Understanding Java Speech
Speech is such a common subject that whenever we bring it up as a topic of conversation, our friends look at us as if we are a little strange. We all speak, and none of us can remember a time when we didn’t.
There is a lot to know about phonetics and language, and we need to understand more than a little of it if we are going to become good speech programmers. Although it is true that the software engineers at the tool vendors do much of the hard work associated with programming speech, we will not be able to take advantage of the tools they provide unless we understand the subject.
Computerized speech can be divided into two categories: speech recognition and speech synthesis. Speech recognition is the art of turning analog sound waves captured by a microphone into words. These words are either commands to be acted on or data to be stored, displayed, manipulated, and so on.
Speech synthesis is the art of taking the written word and transforming it into analog waveforms that can be heard over a speaker. When looked at in this light, the problem of teaching a computer how to listen and talk seems a little daunting.
Take yourself back mentally to the mid 1970s. Imagine for a moment that you have been given the task of taking one of the mainframe computers in the data center and teaching it to read out loud. You sit down at the computer terminal, and what do you type? What language do you write this system in? What speakers will you use? Where will you plug them in? What kind of pronunciation will you use? How will you generate the waveforms for each syllable? How will you time the output? How will punctuation be handled?
When we think about these issues, we are glad that we are living now. In the 1970s, this entire subject was in the hands of the researchers. Even now, while some commercial applications of speech synthesis have been written, it is still a fertile subject for Ph.D. and graduate students.
Our job as application programmers is much easier than it would have been in the 1970s because of two developments. The first is the creation and marketing of commercial speech products. The second is the creation of the Java Speech API by Sun, in conjunction with a number of other companies interested in this subject.
The Java Speech API is a set of abstract classes and interfaces that represent a Java programmer’s view of a speech engine, but it makes no assumptions about the underlying implementation of the engine. This engine can be either a hardware or a software solution (or a hybrid of the two). It can be implemented locally or on a server. It can be written in Java or in any other language that can be called from Java. In fact, different compliant engines can even have different capabilities. One of them might have the capability to learn your speech patterns, whereas another engine might choose not to implement this. It is the engine’s responsibility to handle any situations that it does not support in a graceful manner.
The Java Speech API is slightly different from other Java Extensions in that Sun Microsystems doesn’t provide a reference implementation for it. Instead, Sun provides a list of third-party vendors who have products that provide a Java Speech API interface. The official Java Speech Web site (http://java.sun.com/products/java-media/speech) lists the following companies as providers of Java-compatible speech products:
FreeTTS—This is an open source speech synthesizer written entirely in Java.

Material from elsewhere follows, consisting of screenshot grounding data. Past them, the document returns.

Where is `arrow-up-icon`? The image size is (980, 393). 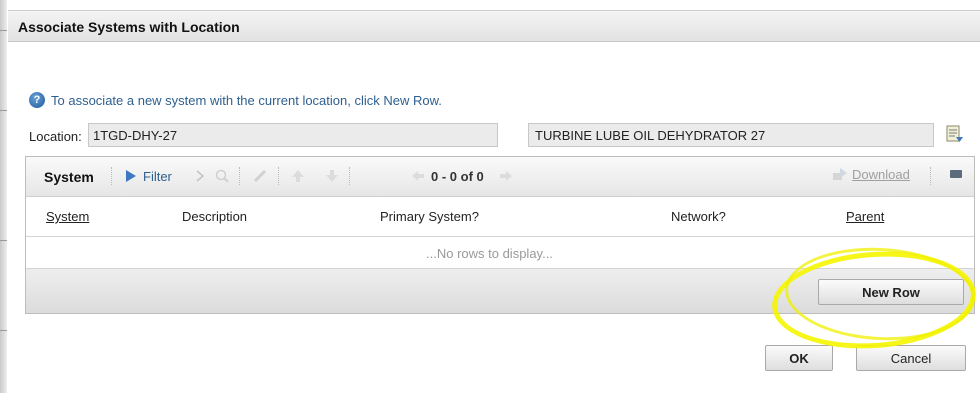
arrow-up-icon is located at coordinates (298, 176).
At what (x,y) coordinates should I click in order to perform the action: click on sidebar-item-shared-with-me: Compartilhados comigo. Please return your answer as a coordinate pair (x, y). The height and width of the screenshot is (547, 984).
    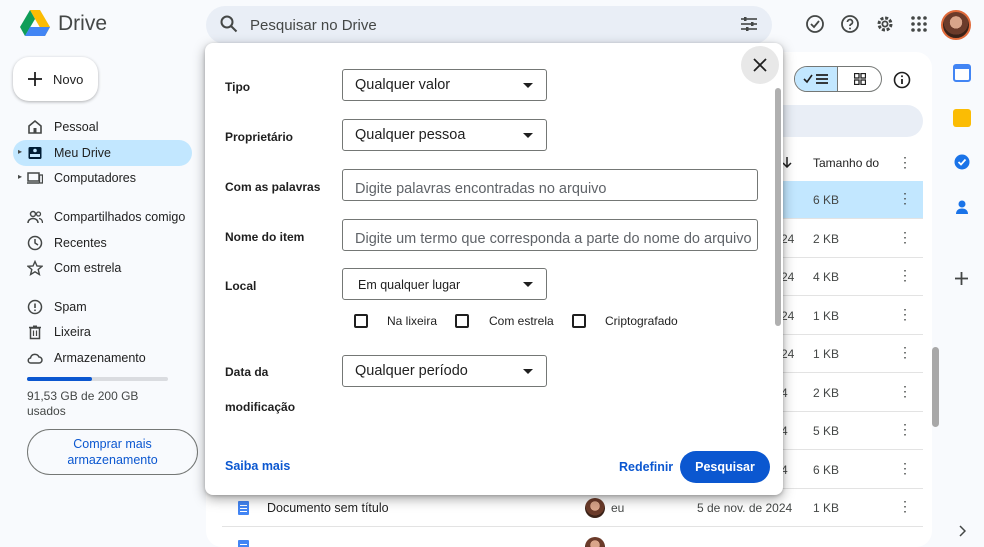
    Looking at the image, I should click on (102, 217).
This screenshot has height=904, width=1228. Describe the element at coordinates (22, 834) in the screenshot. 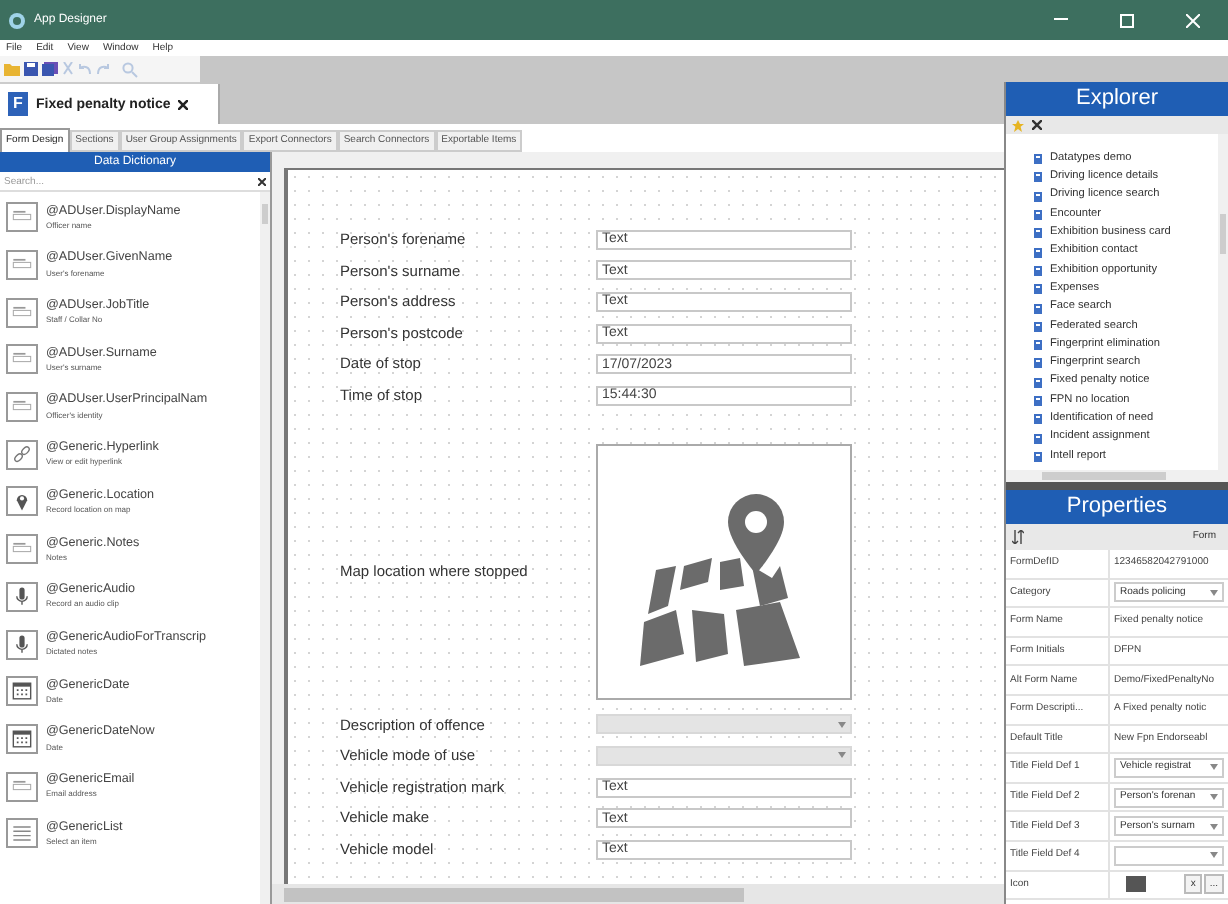

I see `list-icon` at that location.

IBM’s Speech for Java—This implementation is based on the IBM ViaVoice product. You must purchase a copy of ViaVoice for this product to work.
The Cloud Garden—This implementation will work with any speech engine that is based on Microsoft Speech API (SAPI) version 5.
Lernout and Hauspie’s TTS for Java Speech API—This package runs on Sun and provides a number of advanced features.
Conversa Web 3.0—This product is a speech-enabled Web browser.
Festival—This product comes from Scotland and is Unix based. It supports a number of programming interfaces in addition to Java.